After the Chernobyl reactor catastrophe in 1986, a group of concerned citizens – later on called the "Electricity Rebels from Schönau" – succeeded after a long strenuous struggle in taking over the energy grid of their town (Graichen et al. 2001). To this day, this citizens’ initiative has become a successful cooperative enterprise and one of the leading alternative energy suppliers in Germany.
After the Fukushima reactor catastrophe in 2011, similar initiatives have arisen in several German cities: Engaged citizens founded cooperatives in order to take over the local energy grids as a means to drive the "citizen energy transition". In contrast to the widespread cases of energy production cooperatives, these initiatives are remarkable examples for audacious civic entrepreneurship as there has been only one successful precedence.
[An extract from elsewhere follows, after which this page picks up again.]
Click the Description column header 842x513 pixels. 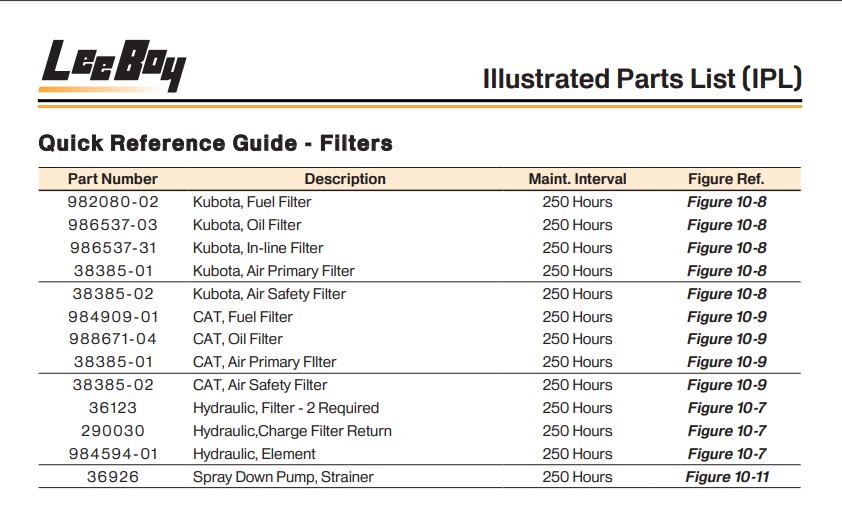pos(345,179)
The clearly political quality of these efforts as well as the cooperatives' resolute mission to establish more civic forms of business and create a decentralized sustainable energy system call for a specific approach to entrepreneurship capable of grasping several societal dimensions.
The goal of this paper is to develop a concept of civic entrepreneurship which is empirically substantiated in the peculiar case of new energy grid coops.
As any social enterprise is to be judged by its mission and achievements as to improving certain societal circumstances, the basic question of this study is: How can we appropriately assess the success of entrepreneurial civic engagement and what kind of (wider) understanding of entrepreneurial success do we need for this?
How is the (potential) transformative impact of civic entrepreneurship to be evaluated given the enormous countervailing power of entrenched corporations? In what sense is the foundation of a (grid) cooperative an option of activism within a larger social movement? What role plays the idea of emancipation in the concept of civic entrepreneurship?
As the case of new grid coops represents a very recent and (so far) marginal phenomenon, there are no empirical studies on this topic so far.
Research on energy coops in general, though, has been emerging since a few years ago. But only few publications refer to the topic marginally: While Elsen (2012) and Schreuer (2010) stress the social innovation character of energy coops, Debor (2014) evaluates the relevance of energy coops in terms of their socio-economic power for a wider energy system transformation. Huybrechts&Mertens (2014) discuss the strengths and weaknesses of the cooperative model in the energy context and the differences between new energy cooperatives and traditional ones.
Also conceptually there is a research gap, as the existing literature does not contain a theoretically satisfying concept of civic entrepreneurship. Granted, there are some publications using the term "civic entrepreneurship" (Henton et al. 1997; Banuri&Najam 2002; Goldsmith et al. 2010). But in order to tackle the research questions, it is necessary to browse other scholarly debates on society-oriented entrepreneurship forms.
Since the chosen case is obviously related to the question of sustainable development, the literature on sustainability entrepreneurship (e.g. Shepherd&Patzelt 2011; Kury 2012) is valuable inasmuch as the concept of sustainability provides normative criteria for assessing the mission and the outcomes of the entrepreneurial efforts in question.
Moreover, the grid coops' mission is targeted at changing ownership structures, forms of participation and power relations. Therefore, the literature on institutional entrepreneurship (e.g. Battilana et al. 2009) is highly relevant because it deals with the creation and change of various institutional settings.
Furthermore, if we take the term civic entrepreneurship seriously, a conceptualization of the political dimension of entrepreneurship is called for. An important starting point to develop this dimension is the concept of "public entrepreneurship" (Hjorth&Bjerke 2006).
The empirical study is an investigation of four cases. Since 2011 in four German cities cooperatives have been founded by engaged citizens in order to take over the local energy grids: (1) Teckwerke, (2) BürgerEnergieBerlin, (3) Oldenburger Energie-Genossenschaft, (4) EnergieNetzHamburg.
Comprehensive guided interviews with 16 founders, board members and engaged members of all four cooperatives were conducted, transcribed and analyzed by means of qualitative data analysis software (MAXQDA).
For the purpose of this paper, the comparative analysis of the collected data focuses on the foundation (origins, motives, entrepreneurs), the mission (goals, value proposition), the process (competition, organizational development), and the assessment of the results (success factors, barriers).